Keppel stops work on $4.9bn Sete Brasil rig orders, takes $160m provision
Keppel Corp has taken an SGD230m ($159.9m) provision on its $4.9bn rig orders from Sete Brasil and stopped all work on the six semi-submersible rig newbuildings for the rig contractor.

Keppel has received no progress payments on the six semi-submersible newbuildings since November 2014, and numerous reports this year have pointed to Sete Brasil, its biggest customer, declaring bankruptcy after an extended period of failing to agree a financial restructuring.

Speaking at the company’s annual result briefing, Keppel Corp ceo Loh Chin Hua said: “As we await further clarity on the situation, we have stopped construction of Sete's projects by the end of 2015. We have also made a provision of about SGD230m for these projects in 4Q 2015, after assessing our construction progress, payment status and amounts due to our vendors amongst other areas.”

Loh said that work on the first four units had progressed by less than 4% each quarter since the start of 2015, and “minimal work” had been done on the last two.

In July last year Keppel said the first three of the SSTM 38E designed semi-submersibles drilling rigs was 90%, 63% and 36% completed, respectively.
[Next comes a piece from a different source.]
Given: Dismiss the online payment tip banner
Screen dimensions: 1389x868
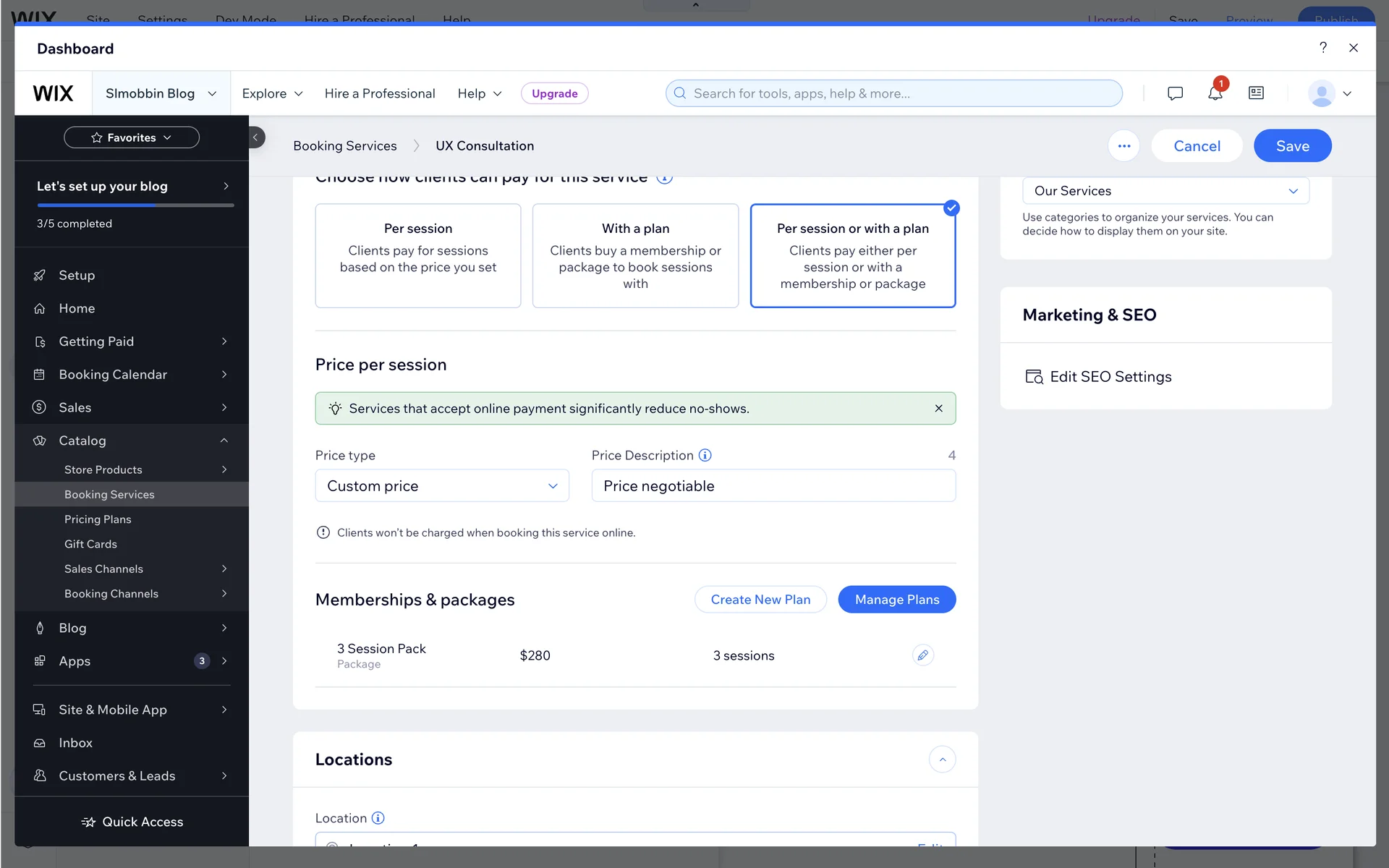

The first two rigs are in Keppel’s Brazilian yard Keppel BrasFELS.

According to Loh the company had received $1.3bn from Sete Brasil before payments stopped in November 2014

In an hour and half long briefing Keppel senior executives were faced with a barrage of questions over the provisions and what would happen if Sete Brasil declared bankruptcy.

On questions over the amount of the provision Loh said they had taken into possible account all possible scenarios and “we believe the amount is adequate”.

Faced with repeated questions as to what Keppel would do if Sete Brasil does declare bankruptcy the Loh was coy. “We have come-up with our plans, but these plans are to be kept to ourselves for now,” he said.

Keppel is not alone in its woes with Sete Brasil and compatriot shipyard group Sembcorp Marine has a $4.8bn seven drillship newbuild order which is facing similar difficulties.